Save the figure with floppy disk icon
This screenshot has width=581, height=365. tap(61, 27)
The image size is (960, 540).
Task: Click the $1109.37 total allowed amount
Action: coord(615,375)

● THE REQUEST
Extract each line of the records above that contains the word "Save".

● COMPLETED EXERCISE
Save the figure with floppy disk icon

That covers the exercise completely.